Moving beyond Linearity

We always make linear assumption to assume a model which make our life easizer. However, linear assumption is not always a good approximation, and sometimes even a poor one. That is, we extend the linear model by feature.

For univariate feature (p = 1), we have:

Polynomial regression
Step function
Regression spline

For Multivariate feature (p > 1), we have:

Local regression
Generalized additive model

Polynomial Regression

We have $y_i = \beta_0 + \beta_1 x_i + \beta_2 x_i^2 + \cdots + \beta_k x_i^k + \epsilon_i$ where $\epsilon_i$ is the error term as Polynomial Regression.

We can use OLS approach to fit such model.
Coefficients in polynomial regresson are not interpretable, instead, we will try to interpret the function $\hat f(x_0) = \hat \beta_0 + \hat \beta_1 x_0 + \hat \beta_2 x_0^2 + \cdots + \hat \beta_k x_0^k$ .
In this class, we will use $k \le 4$ for practice and can be choose via cross-validation
We can also use polynomial regression to do classification, i.e. the logit or the log-odds of logistic regression approach can be write as $\log \frac{p_1(x)}{1-p_1(x)} = \beta_0 + \beta_1 x_1 + \beta_2 x_1^2 + \cdots + \beta_k x_1^k$ where $p_1(x)= P(Y_i = 1| X_i= x_i)$ .

Step Function

Since the overall structure (or shape) of the polynomial regression is somehow fixed by non-linearity of feature X (i.e. the degree of X), it very bad for extrapolation or we say have larger test error i.e. for data far away from the training data. To solve this problem, we can use Step Function to divide the range of X into several bins.

We can cut up X into many points, let says we wanna cut $K$ , then we call the points $c_1, \ldots, c_K$ . Then we can have several dummy variables that sums up to 1 for each observations, denote it as $C_0, \ldots, C_K$ where:

$C_0(X) = 1\{X \le c_1\}$
$C_k(X) = 1\{c_{k-1} \le X <e c_k\}$
$C_K(X) = 1\{X \ge c_K\}$

Then we can have the model as $y_i = \beta_0 + \beta_1 C_1(x_i) + \beta_2 C_2(x_i) + \cdots + \beta_K C_K(x_i) + \epsilon_i$ where $\epsilon_i$ is the error term as Step Function model.

Note we don’t need $C_0(x_i)$ in the model when we also have the intercept term $\beta_0$ .
Again, we can also fit this model using OLS approach.
We know can interpret the coefficients, where $\beta_j$ represents the average change in the respoinse $Y$ for $c_j \le X < c_{j+1}$ relative to $c_0 \le X < c_1$ .

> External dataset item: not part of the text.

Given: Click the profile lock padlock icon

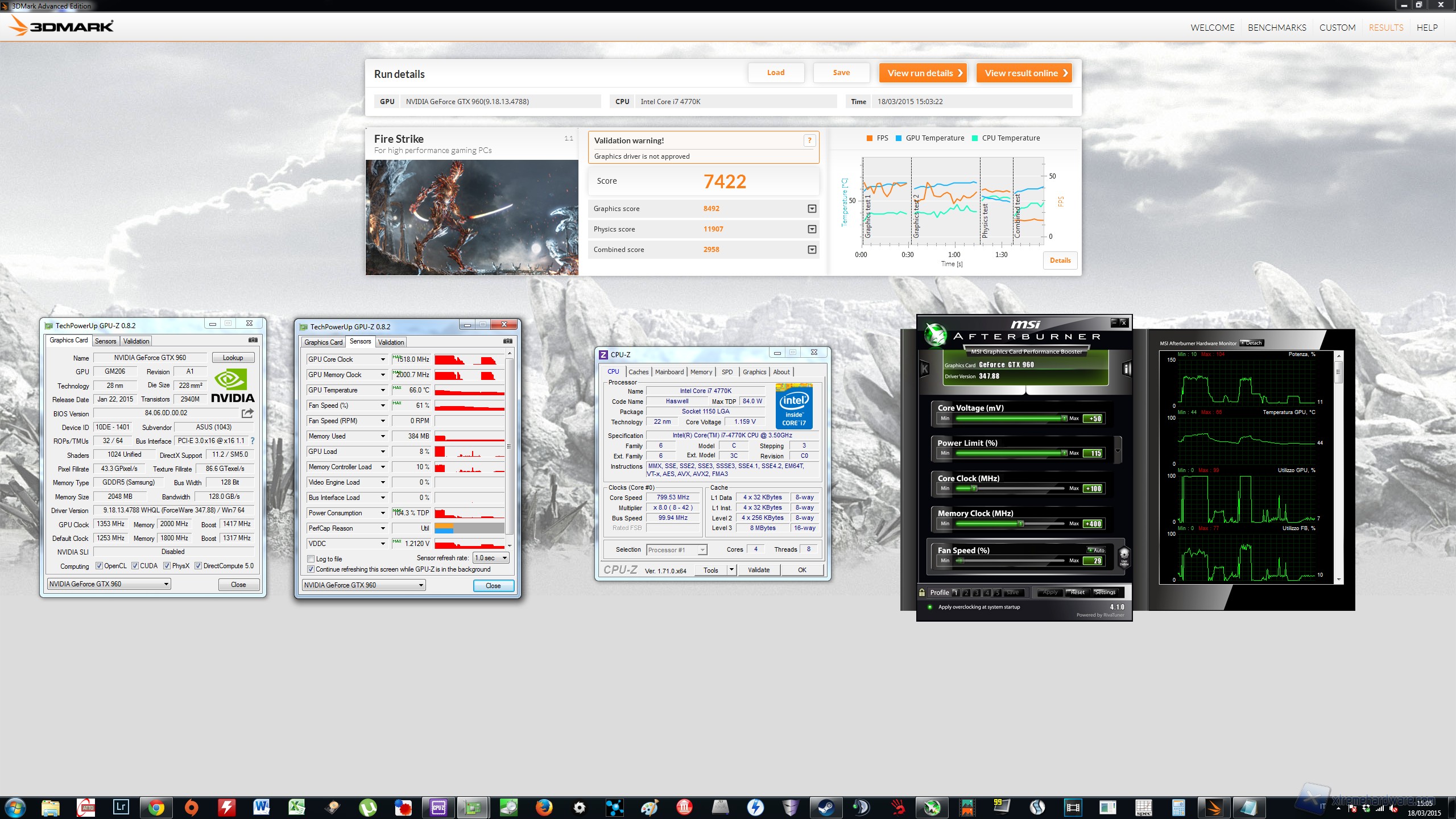Looking at the screenshot, I should (x=922, y=592).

It's seems step function well solve the problem of polynomial regression, but it is based on we have a good choice of cut points $c_1, \ldots, c_K$ , and we may not have a good choice of cut points and then the step function will not show the trend.

Regression Spline

We can use similar idea of step function to solve this question where we use those cut points to make different polynomial in different region. Here we also call those cut point as knots. For knot, we can typically place at certain quantiles of the data or on the range of X with equal space. The more knots willlead to more flexible piecewise polynomial. To have a better performance and interpretation, we better add constraints to polynomials at the knots for:

Continuity: equal function values
Smoothness: equal first and second derivatives
higher order derivatives

If we constrained those piecewise polynomial, then we call them Splines. A degree-d spline contains piecewise degree-d polynomials with continuity in derivatives up to degree (d - 1) at each knot.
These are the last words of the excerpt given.